В действующей армии расстреливают своих же собственных мародеров, трусов и дезертиров. А это ведь тоже жестоко.
Полковник К.И. Рябцов, командовавший московским гарнизоном в критические дни октября 1917 года, был позже расстрелян белыми за преступную бездеятельность, которая помогла красным захватить город.
Кровавых сцен хватает в любой книге о Гражданской войне. В том числе написанных белыми. Хотя бы, например: «…после короткого боя мы взяли Акимовку, где уничтожили отряд матросов-коммунистов, ехавших эшелоном в Крым».[254]

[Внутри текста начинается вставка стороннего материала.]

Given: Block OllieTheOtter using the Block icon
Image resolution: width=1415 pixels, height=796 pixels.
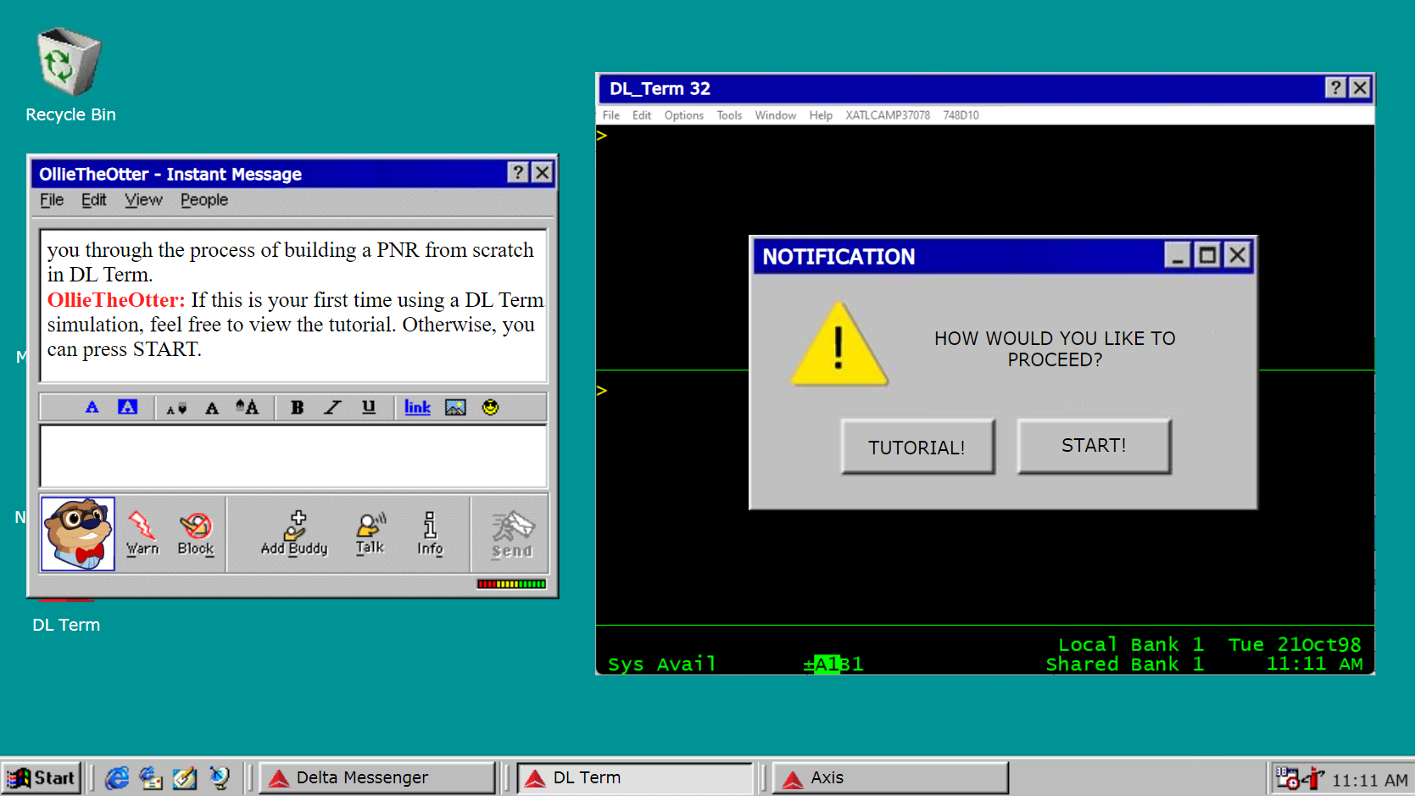Looking at the screenshot, I should pyautogui.click(x=196, y=533).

Кто такие «матросы-коммунисты» и зачем они едут в Крым, мы уже знаем. Но сцена, бесспорно, кровавая. Легкое слово «уничтожили», произнесенное мимоходом, производит тяжелое впечатление.
Еще больше такого рода сцен в книге Венуса. У него подробностей побольше: «Поручик Горбик пристреливал раненых курсантов».[255]

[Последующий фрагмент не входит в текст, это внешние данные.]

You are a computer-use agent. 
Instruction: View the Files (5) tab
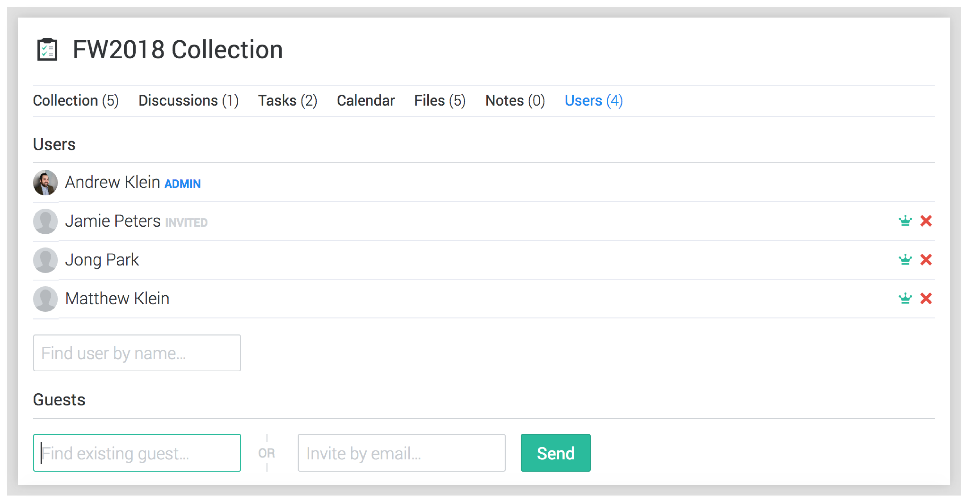[440, 101]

Или: «Расстреляли поручика Кечупрака, в панике сорвавшего с себя погоны».[256]С.Г. Пушкарев описывает, как 12 июня 1919 года наблюдал необычную картину: «Множество окровавленных трупов в исподнем белье. Многие узнали в них членов железнодорожной «чрезвычайки», не успевших уйти и захваченных белыми прямо в здании вокзала. Зрелище было тягостным и омрачало радость освобождения от гнета ленинской опричнины».[257]
Это — о расстреле очевидных извергов харьковской ЧК, который сохранил жизнь многим, кто бы мог стать их жертвой.
Или вот: «Война шла жестокая, бесчеловечная, с полным забвением всех правовых и моральных принципов. Обе стороны грешили смертным грехом — убийством пленных. — Махновцы регулярно убивали всех захваченных в плен офицеров и добровольцев, а мы пускали в расход пленных махновцев.
Я со своими «интеллигентскими нервами» был бы неспособен убить сдавшегося в плен безоружного человека, но видел своими глазами, как наши люди творили это злое и кровавое дело…
А что было делать с пленными? Мы вели «кочевую войну», у нас не было ни опорных пунктов, ни укрепленных лагерей, где мы могли бы содержать пленных. Отпустить их на волю было бы неразумно, ведь они непременно вернулись бы к своему «батьке». Свободу махновцев мы оплачивали бы кровью своих солдат».[258]
Несомненно, в Гражданской войне все стороны добивали раненых, расстреливали пленных, а также своих собственных трусов. Но вот как насчет той крайней жестокости по отношению к врагу, о которой рассказано во многих белых мемуарах? О том, как разрывают на части, отрезают головы, запарывают насмерть и так далее?